Excerpted passage:
February 7, 2026
Oddsconsin 58 – Paradise Springs Resort Hotel

For me tonight there'll be no sleep until the dawn
Neon sign from paradise hotel across the street
Is blinking on and off and on and off and on
     - Eliza Gilkyson, Paradise Hotel

Wisconsin has lost many of its old resort hotels – The Fountain Spring House in Waukesha (opened in 1874, burned down in 1878, rebuilt in 1879, demolished in the 1950s), the Mirabel Caves Hotel in Manitowoc County (built in 1900, burned down in 2013), the Lake Geneva Hotel (designed by Frank Lloyd Wright, built in 1912, demolished in 1970) and the Tonyawatha Spring Hotel near Madison (built in 1879, destroyed by fire in 1895) – to name just a few. 

Paradise Springs Resort Hotel is another casualty of time. It was located in what is now Paradise Springs Nature Area, in Kettle Moraine State Forest west of Eagle (Waukesha County). The spring and surrounding area were purchased in 1927 by Louis J. Petit, who built a horse track, fishing hole, tennis and shuffleboard courts and spring house.

To do:
(1) List the hotels that the Oddsconsin post names as examples of Wisconsin resort hotels that have been lost, before it turns to Paradise Springs.
(2) Duplicate the stretch of the Oddsconsin post from "Wisconsin has lost" through "just a few.".
The material that comes next is from a separate source.

Material provided:
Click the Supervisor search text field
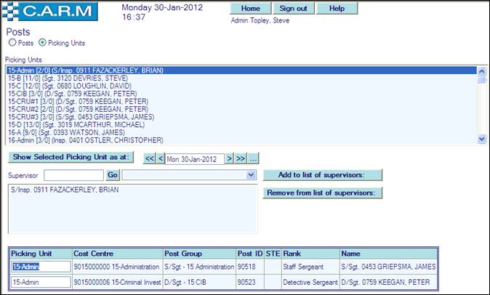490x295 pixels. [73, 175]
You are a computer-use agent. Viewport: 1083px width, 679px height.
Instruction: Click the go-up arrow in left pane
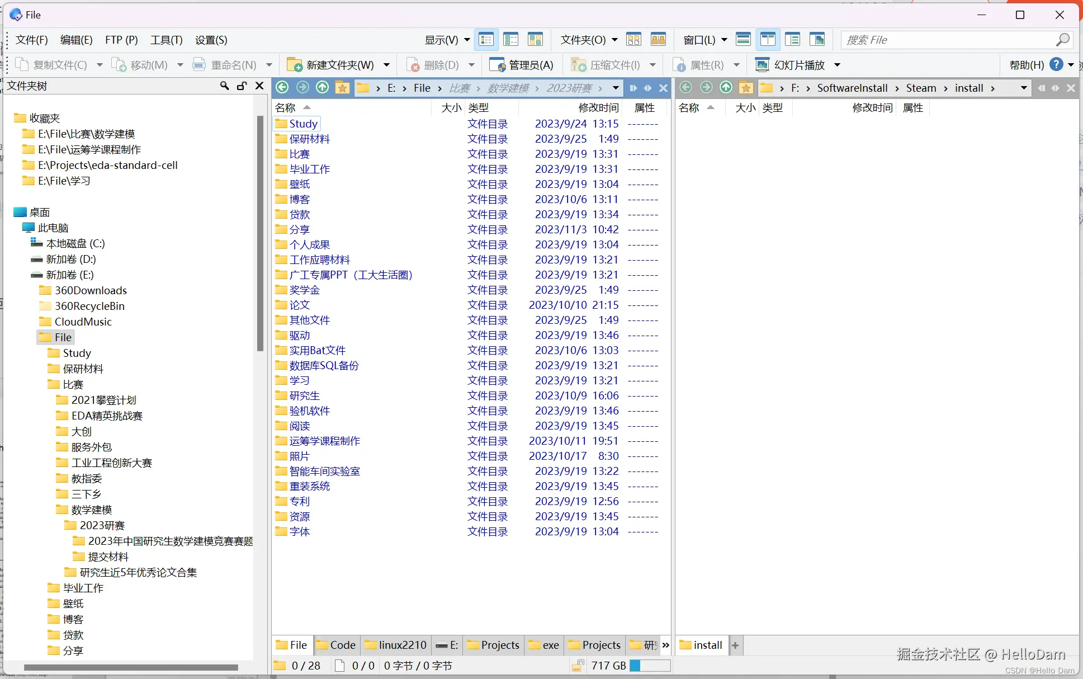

Worked answers:
(1)
The Fountain Spring House in Waukesha
The Mirabel Caves Hotel in Manitowoc County
The Lake Geneva Hotel
The Tonyawatha Spring Hotel near Madison

(2)
Wisconsin has lost many of its old resort hotels – The Fountain Spring House in Waukesha (opened in 1874, burned down in 1878, rebuilt in 1879, demolished in the 1950s), the Mirabel Caves Hotel in Manitowoc County (built in 1900, burned down in 2013), the Lake Geneva Hotel (designed by Frank Lloyd Wright, built in 1912, demolished in 1970) and the Tonyawatha Spring Hotel near Madison (built in 1879, destroyed by fire in 1895) – to name just a few.